Do I need a car or a scooter with kids in Bali?

Most expat families end up with both: a scooter for quick solo errands and a car (often with a driver) for school runs, groceries, and any trip with a baby or toddler. Bali's traffic and road surfaces make a proper car seat non-negotiable once your child is riding along regularly.

By the Knowmads Bali family — parents on the ground in Bali · Updated 15 July 2026

Almost everyone in Bali gets around on a scooter, and it's tempting to just do the same with kids. It's cheap, easy to park, and skips the traffic queues that build up in busy areas during the day. But scooters have no seatbelts, no crash protection, and Bali's roads mix potholes, sudden rain, stray dogs, and drivers who don't always signal. Riding with a baby or toddler on your lap or standing on the footboard is common to see but genuinely dangerous. If you do put a young child on a scooter, use an enclosed child seat designed for two-up riding, always double up on proper helmets, and keep trips short and local.

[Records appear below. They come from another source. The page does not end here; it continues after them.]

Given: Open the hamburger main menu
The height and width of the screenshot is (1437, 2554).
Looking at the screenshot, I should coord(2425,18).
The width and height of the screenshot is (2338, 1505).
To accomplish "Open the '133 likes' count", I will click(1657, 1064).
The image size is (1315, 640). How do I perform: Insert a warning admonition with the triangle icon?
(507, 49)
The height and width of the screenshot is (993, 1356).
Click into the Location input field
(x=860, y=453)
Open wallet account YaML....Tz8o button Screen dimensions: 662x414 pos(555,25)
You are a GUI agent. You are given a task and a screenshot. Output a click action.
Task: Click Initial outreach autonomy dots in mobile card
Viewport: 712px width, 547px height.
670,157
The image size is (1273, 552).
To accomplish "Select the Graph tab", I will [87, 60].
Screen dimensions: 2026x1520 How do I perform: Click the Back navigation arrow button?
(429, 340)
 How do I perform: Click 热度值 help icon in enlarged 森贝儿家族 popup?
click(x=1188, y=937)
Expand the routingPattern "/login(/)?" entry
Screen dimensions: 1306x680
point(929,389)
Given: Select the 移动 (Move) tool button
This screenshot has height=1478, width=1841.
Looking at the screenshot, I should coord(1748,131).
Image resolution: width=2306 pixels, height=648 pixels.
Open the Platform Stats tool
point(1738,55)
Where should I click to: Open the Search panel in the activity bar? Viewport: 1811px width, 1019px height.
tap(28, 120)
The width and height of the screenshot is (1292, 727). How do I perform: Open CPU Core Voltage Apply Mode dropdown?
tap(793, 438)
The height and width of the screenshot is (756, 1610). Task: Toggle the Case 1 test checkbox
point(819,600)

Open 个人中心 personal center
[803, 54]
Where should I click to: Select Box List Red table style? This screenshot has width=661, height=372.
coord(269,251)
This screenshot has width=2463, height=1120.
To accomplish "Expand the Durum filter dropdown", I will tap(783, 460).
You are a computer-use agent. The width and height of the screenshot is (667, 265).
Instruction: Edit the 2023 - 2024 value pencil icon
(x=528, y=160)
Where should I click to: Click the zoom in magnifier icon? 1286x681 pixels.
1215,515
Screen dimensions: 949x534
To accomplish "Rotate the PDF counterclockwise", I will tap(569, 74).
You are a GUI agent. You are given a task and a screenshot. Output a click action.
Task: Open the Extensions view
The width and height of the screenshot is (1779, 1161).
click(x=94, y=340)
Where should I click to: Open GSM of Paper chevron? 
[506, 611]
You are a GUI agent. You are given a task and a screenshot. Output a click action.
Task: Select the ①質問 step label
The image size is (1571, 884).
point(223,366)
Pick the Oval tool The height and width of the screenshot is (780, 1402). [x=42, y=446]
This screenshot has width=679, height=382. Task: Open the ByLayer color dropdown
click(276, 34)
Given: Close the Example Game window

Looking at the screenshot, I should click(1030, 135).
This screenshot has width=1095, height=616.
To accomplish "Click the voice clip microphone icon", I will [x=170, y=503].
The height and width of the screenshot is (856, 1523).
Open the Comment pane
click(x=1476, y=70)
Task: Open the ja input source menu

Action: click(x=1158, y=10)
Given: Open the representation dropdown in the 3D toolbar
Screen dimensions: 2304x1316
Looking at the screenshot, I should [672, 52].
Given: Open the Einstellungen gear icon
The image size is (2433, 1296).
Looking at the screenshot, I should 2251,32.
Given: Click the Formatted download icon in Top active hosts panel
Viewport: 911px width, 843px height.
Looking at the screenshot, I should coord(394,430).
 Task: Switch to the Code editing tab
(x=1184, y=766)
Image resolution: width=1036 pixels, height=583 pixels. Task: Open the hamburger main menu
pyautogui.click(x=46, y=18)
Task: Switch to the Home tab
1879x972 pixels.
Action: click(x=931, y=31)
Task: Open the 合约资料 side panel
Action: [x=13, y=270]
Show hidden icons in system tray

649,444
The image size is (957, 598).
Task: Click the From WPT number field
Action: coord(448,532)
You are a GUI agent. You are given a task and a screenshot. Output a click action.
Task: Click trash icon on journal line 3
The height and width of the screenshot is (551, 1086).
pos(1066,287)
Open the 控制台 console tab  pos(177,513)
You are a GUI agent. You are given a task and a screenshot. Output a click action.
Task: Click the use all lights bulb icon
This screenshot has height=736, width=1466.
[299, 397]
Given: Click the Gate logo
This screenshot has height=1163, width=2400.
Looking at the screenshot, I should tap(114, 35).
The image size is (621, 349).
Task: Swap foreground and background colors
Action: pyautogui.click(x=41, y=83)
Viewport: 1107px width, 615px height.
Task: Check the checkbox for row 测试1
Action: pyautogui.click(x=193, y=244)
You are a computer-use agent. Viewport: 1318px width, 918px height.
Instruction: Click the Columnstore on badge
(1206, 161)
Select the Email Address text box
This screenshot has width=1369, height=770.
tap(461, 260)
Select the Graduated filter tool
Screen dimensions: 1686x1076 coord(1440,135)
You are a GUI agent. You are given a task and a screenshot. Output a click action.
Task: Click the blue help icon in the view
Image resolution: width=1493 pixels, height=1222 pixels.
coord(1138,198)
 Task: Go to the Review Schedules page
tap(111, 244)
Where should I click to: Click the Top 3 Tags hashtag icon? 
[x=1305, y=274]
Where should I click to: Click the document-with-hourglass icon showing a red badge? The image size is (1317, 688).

For school runs, grocery trips, airport pickups, or anything outside a short local radius, a car is the safer and more practical choice, especially once you have more than one child or a child under about four. Few rental scooters or taxis come with proper child car seats, so bring your own infant or toddler seat from home if you can, or buy one locally and ask your driver to fit it. Many families settle into a monthly car-with-driver arrangement rather than self-driving, which removes the stress of unfamiliar roads, one-way systems, and the rainy season floods that catch out new arrivals.

How much car you actually need depends on where you live and your kids' ages. Families based somewhere walkable to school, warung, and the beach can often get by on a scooter for the adults plus the occasional car booked through a ride app when the child needs to come along. Once you're doing daily school runs with a toddler or juggling nap schedules and grocery bags, most people add a car to the mix. If you plan to drive yourself, sort an international driving permit before you arrive and check it's valid for scooters and cars separately, since Bali police do check papers at checkpoints.